À la veille du 1er mai, le Premier ministre Luc Frieden a annoncé la tenue prochaine d’une réunion tripartite, prévue les 2 et 3 juin. Cette initiative, attendue de longue date par les syndicats, vise à relancer le dialogue social autour de dossiers sensibles tels que le pouvoir d’achat, la crise du logement ou encore la hausse des prix de l’énergie, dans un contexte marqué par les tensions géopolitiques au Moyen-Orient.
Sur le terrain, les deux principales organisations syndicales du pays, OGBL et LCGB, mobilisent leurs membres à l’occasion de cette journée symbolique. Si elles affichent une unité stratégique face aux orientations gouvernementales, chacune maintient ses traditions en organisant des rassemblements distincts.
À Abbaye de Neumünster, dans le quartier du Grund à Luxembourg-ville, la présidente de l’OGBL, Nora Back, doit prononcer son discours en fin de matinée. Au même moment, le président du LCGB, Patrick Dury, s’exprimera à Remich. Un échange de messages vidéo est prévu afin de symboliser l’unité syndicale.

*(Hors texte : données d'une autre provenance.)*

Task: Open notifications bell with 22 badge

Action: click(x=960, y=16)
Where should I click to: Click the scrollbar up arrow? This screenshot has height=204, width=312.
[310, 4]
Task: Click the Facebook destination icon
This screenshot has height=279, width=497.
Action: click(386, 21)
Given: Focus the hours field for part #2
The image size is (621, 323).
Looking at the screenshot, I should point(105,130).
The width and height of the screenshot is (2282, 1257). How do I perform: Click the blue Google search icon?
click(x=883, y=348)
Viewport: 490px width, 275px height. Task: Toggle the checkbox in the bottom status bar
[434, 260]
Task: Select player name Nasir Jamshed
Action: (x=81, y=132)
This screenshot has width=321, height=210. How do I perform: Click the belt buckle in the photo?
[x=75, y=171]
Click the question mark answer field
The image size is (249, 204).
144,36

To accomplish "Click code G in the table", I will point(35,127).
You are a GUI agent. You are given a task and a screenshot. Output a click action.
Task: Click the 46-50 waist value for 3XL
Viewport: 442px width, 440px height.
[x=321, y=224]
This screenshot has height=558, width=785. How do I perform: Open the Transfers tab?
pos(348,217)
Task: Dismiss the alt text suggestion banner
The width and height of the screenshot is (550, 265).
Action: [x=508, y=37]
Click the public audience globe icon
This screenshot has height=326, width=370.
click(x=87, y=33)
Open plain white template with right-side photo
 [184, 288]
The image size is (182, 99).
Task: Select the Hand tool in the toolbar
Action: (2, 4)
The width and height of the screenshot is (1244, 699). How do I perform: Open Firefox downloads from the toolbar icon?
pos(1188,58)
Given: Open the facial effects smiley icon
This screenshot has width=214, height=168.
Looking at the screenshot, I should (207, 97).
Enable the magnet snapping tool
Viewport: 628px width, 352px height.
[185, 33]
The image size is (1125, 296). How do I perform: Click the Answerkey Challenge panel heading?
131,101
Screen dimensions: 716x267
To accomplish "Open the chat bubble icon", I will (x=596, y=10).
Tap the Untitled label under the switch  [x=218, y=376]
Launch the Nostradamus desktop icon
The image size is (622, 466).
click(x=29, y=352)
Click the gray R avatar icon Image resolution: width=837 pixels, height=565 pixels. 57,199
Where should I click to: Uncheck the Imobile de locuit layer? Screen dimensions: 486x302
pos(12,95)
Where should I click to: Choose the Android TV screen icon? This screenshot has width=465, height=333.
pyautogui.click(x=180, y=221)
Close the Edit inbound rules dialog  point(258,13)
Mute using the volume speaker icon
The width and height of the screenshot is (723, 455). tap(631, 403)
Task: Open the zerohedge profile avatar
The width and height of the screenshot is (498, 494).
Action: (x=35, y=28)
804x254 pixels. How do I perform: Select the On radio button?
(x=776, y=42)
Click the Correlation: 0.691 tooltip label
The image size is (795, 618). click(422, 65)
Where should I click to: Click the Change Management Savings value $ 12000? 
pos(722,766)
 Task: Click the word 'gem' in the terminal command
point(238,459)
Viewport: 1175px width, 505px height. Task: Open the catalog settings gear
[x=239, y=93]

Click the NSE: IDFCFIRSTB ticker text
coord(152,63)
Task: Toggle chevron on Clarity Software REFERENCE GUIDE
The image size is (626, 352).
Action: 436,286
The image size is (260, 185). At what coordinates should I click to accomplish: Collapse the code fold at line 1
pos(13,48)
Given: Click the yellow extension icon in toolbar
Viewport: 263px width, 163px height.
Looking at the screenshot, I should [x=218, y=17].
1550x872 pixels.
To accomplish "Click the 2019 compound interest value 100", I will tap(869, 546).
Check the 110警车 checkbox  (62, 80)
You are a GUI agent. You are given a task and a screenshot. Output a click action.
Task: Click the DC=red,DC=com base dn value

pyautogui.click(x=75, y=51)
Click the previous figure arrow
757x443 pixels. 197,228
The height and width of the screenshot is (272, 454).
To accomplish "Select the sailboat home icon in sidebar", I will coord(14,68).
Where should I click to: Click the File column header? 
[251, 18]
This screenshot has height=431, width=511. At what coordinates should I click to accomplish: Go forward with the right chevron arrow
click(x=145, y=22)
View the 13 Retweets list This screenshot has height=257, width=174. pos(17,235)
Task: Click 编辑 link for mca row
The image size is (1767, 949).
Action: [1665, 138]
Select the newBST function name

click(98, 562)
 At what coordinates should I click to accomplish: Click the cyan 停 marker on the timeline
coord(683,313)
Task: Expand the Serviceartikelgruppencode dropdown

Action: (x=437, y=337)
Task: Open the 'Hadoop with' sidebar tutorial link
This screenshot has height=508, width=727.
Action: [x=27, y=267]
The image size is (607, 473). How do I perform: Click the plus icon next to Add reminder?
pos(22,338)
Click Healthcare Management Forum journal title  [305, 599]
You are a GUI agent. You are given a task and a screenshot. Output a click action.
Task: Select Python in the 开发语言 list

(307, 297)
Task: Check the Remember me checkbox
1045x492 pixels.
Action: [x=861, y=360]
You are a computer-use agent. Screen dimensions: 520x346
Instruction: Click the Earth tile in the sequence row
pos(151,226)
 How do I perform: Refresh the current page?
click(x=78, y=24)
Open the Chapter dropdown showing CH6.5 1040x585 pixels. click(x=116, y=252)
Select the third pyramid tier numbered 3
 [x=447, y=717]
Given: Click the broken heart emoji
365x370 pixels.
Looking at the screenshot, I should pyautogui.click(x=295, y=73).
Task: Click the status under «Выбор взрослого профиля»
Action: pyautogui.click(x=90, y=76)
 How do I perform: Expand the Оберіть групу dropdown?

Cette mobilisation intervient dans un contexte marqué par une pression croissante sur les ménages : inflation persistante, augmentation du coût de la vie, progression du phénomène des travailleurs pauvres et revendications autour du salaire minimum. Des enjeux qui nourrissent un sentiment d’inquiétude chez de nombreux résidents et travailleurs frontaliers.
Les syndicats entendent également capitaliser sur le succès de la mobilisation du Manifestation du 28 juin 2025 à Luxembourg, qui avait réuni près de 25 000 personnes dans les rues de la capitale. Un signal fort qui renforce leur capacité de pression à l’approche de la tripartite.
Au-delà des discours et des revendications, cette journée du 1er mai reste aussi un moment de convivialité. Entre rassemblements militants et événements festifs, les syndicats entendent conjuguer mobilisation sociale et célébration des valeurs du travail.